**SET EXERCISE**
In the records, rename "cursor icon" to "pointer icon" in the stretch from the line containing "Given: Click the" through the line containing "The height and". Return only those lines, otherwise unchanged and without the pictures.

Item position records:

++++++++++

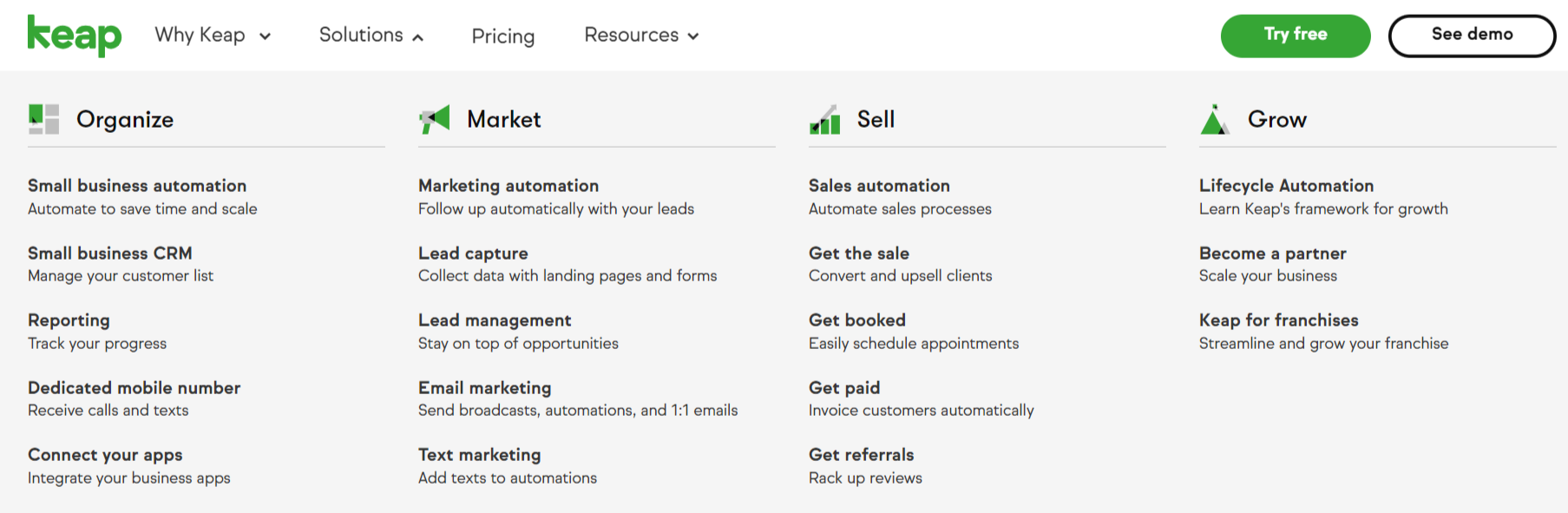Expand the Why Keap dropdown
Screen dimensions: 1568x513
pos(213,35)
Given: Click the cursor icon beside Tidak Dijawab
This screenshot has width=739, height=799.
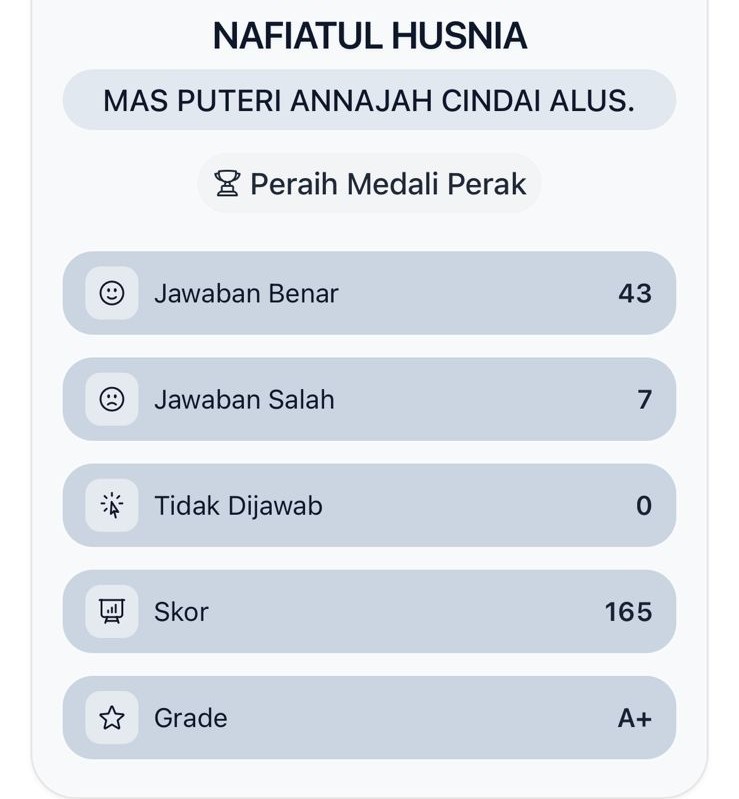Looking at the screenshot, I should tap(112, 506).
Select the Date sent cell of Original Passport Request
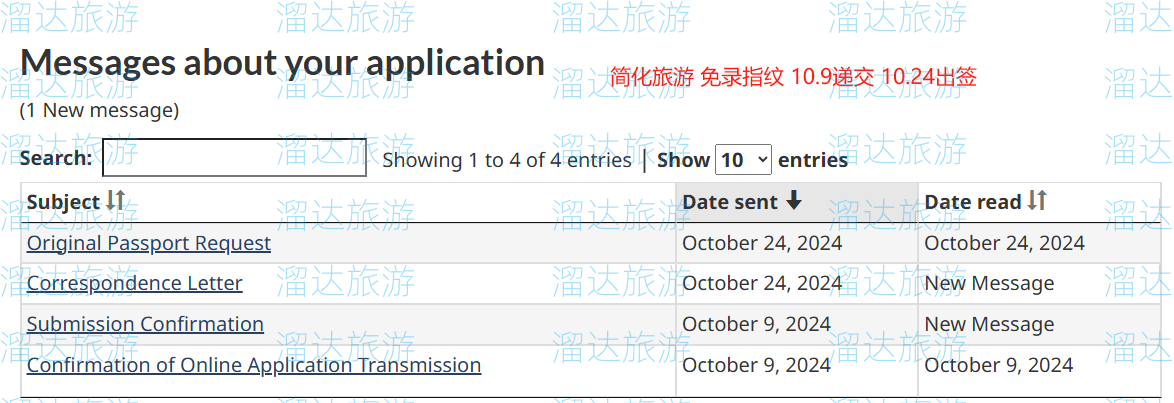The height and width of the screenshot is (403, 1174). tap(797, 243)
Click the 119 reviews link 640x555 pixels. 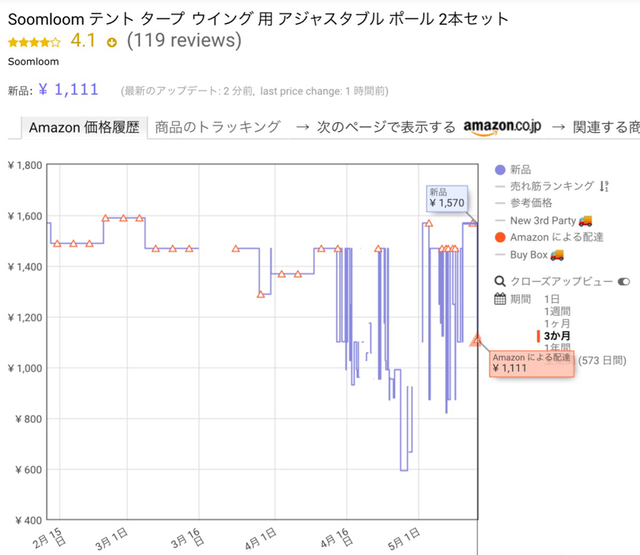click(x=184, y=40)
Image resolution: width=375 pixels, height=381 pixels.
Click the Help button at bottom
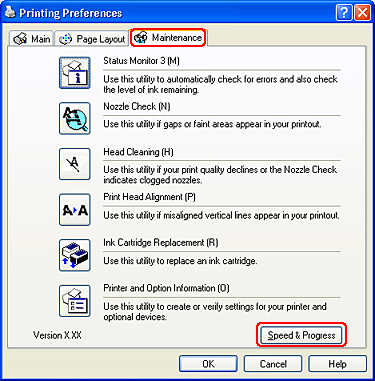pos(337,364)
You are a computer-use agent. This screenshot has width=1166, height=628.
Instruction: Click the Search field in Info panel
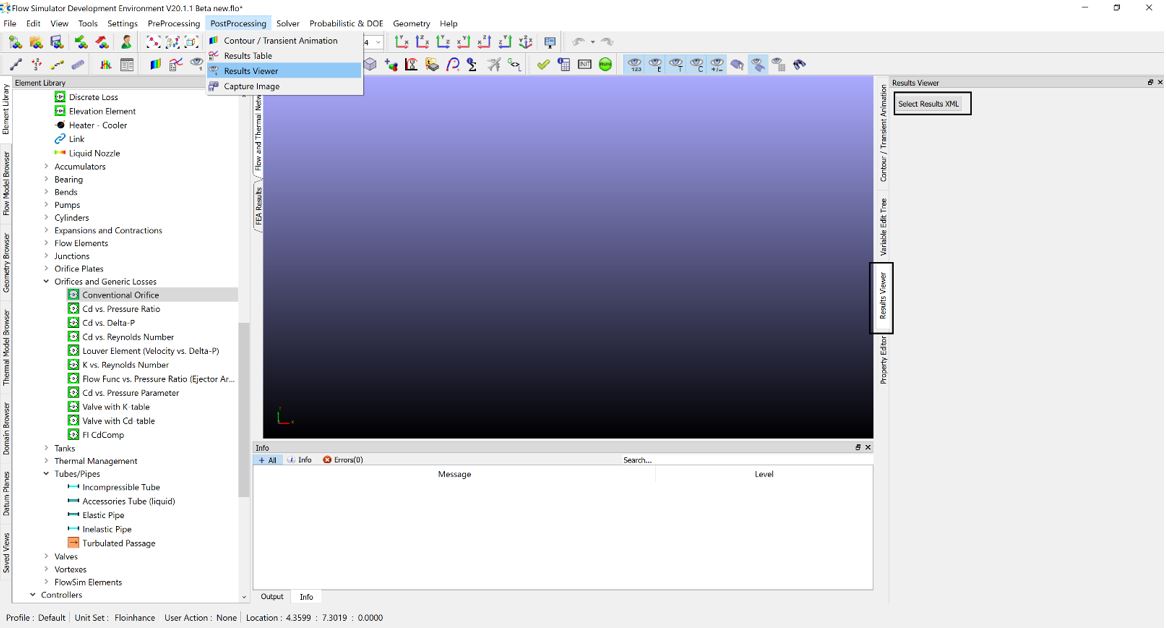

++++++++++

**RESULT**
Given: Click the pointer icon beside Tidak Dijawab
This screenshot has width=739, height=799.
Looking at the screenshot, I should tap(112, 506).
Select the Date sent cell of Original Passport Request
The height and width of the screenshot is (403, 1174). tap(797, 243)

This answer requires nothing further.